Engineers also had to “retorque” a recently replaced valve associated with pressurizing Orion’s hatch. Audio channels that facilitate ground communications suffered multiple “dropouts”—an issue teams had been troubleshooting for weeks. Though cold weather had minimal impact on the WDR, NASA said the conditions would have affected cameras and other equipment during an actual launch.

“With more than three years between SLS launches, we fully anticipated encountering challenges,” wrote Isaacman. “That is precisely why we conduct a wet dress rehearsal. These tests are designed to surface issues before flight and set up launch day with the highest probability of success.”

NASA said teams will review the WDR data and mitigate the issues before returning to testing. The crew, which entered quarantine in Houston last month, will get some fresh air before reentering isolation about two weeks before the next launch target.

Déjà Vu

NASA previously encountered some of the issues that arose during the WDR in the leadup to the uncrewed Artemis I mission in 2022.

Hydrogen leaks in the tail service mast umbilical area forced early ends to the third and fourth Artemis I WDR attempts. Both cases required NASA to roll SLS and Orion back to its Vehicle Assembly Building (VAB) for fixes.

In December, the space agency used its crawler-transporter 2 (CT-2)—the heaviest self-powered land vehicle on Earth, weighing about 6.6 million pounds unloaded—to make the approximately 4-mile, 12-hour journey from the VAB to the launch pad at Kennedy Space Center in Florida. The CT-2 is about the size of a baseball infield and can move up to 18 million pounds.

A hydrogen leak in the SLS service arm also forced NASA to scrub its second Artemis I launch attempt. It ultimately lifted off on its next try about two months later.

Artemis II will use the same heat shield that flew on the previous mission. In doing so, NASA is accepting a certain degree of risk.

The heat shield is coated in an outer layer of material designed to guard it and its occupants against temperatures that will approach 15,000 degrees Fahrenheit as Orion reenters the atmosphere. The material is designed to wear away as it heats up. But during Artemis I, charred chunks were flung off. NASA later determined this was due to gases trapped within the heat shield that caused its outer material to crack.

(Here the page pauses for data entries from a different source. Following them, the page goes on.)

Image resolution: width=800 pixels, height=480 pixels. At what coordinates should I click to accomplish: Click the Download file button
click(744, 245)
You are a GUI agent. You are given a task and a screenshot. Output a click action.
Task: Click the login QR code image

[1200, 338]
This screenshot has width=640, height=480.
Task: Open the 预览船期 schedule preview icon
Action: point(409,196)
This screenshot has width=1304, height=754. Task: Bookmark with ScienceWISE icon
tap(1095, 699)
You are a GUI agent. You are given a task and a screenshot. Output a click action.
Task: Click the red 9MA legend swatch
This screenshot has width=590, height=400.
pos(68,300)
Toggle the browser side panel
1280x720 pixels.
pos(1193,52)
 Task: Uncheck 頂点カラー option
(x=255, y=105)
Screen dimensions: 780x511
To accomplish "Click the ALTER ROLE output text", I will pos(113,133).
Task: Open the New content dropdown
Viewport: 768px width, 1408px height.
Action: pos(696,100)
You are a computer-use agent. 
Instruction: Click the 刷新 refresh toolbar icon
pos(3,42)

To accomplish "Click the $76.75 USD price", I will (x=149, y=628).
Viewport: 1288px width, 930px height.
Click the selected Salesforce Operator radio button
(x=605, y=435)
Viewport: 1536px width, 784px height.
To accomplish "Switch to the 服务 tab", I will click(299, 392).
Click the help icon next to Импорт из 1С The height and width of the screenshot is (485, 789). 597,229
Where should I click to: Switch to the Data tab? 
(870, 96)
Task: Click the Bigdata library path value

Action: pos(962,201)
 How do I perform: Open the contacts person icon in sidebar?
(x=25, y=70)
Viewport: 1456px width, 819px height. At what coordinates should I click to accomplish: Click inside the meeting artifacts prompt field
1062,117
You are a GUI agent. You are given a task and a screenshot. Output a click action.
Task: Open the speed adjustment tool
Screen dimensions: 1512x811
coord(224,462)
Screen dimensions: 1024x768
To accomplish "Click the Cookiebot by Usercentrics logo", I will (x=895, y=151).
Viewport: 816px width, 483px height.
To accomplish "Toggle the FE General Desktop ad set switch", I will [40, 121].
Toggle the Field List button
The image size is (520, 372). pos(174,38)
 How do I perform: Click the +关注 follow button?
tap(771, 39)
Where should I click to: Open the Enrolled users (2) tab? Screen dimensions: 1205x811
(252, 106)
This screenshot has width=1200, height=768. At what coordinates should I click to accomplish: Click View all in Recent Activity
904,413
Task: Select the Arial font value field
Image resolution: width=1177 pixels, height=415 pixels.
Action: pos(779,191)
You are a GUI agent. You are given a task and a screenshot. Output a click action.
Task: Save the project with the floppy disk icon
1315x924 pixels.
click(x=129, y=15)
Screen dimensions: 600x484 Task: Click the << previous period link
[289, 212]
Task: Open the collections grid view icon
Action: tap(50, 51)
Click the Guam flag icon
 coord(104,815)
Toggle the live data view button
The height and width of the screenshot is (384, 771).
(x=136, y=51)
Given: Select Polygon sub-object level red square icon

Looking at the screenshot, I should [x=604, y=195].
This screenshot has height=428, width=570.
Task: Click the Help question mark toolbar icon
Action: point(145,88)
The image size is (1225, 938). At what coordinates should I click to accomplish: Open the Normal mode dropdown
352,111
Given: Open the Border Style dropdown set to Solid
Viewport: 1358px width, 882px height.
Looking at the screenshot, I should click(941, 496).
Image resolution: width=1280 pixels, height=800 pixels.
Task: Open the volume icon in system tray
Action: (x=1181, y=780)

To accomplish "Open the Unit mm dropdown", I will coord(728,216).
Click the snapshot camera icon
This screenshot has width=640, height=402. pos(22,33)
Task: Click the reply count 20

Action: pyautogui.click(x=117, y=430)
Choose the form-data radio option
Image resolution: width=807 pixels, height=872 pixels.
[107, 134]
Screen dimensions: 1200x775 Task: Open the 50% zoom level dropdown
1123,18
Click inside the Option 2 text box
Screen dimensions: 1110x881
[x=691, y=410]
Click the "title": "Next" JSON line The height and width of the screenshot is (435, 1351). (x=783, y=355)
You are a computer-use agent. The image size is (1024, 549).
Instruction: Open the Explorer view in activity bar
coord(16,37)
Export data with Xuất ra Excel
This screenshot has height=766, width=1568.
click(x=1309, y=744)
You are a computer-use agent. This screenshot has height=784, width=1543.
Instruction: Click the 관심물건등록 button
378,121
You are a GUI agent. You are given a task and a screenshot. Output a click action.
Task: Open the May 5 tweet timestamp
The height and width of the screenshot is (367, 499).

Though engineers managed to simulate the Artemis I reentry phase in a laboratory, an executive NASA council unanimously elected not to replace the heat shield for Artemis II. Former administrator Bill Nelson said doing so would prompt further delays to Artemis III, which will fly with a fresh heat shield. For the lunar flyby, NASA will instead alter Orion’s return to Earth to cap the buildup of gases.

Nelson cited the heat shield issue as a primary reason for Artemis III’s slide from its original 2025 launch target to mid-2027. NASA’s website now displays a 2028 target, which could continue to slip should Artemis II suffer further hiccups.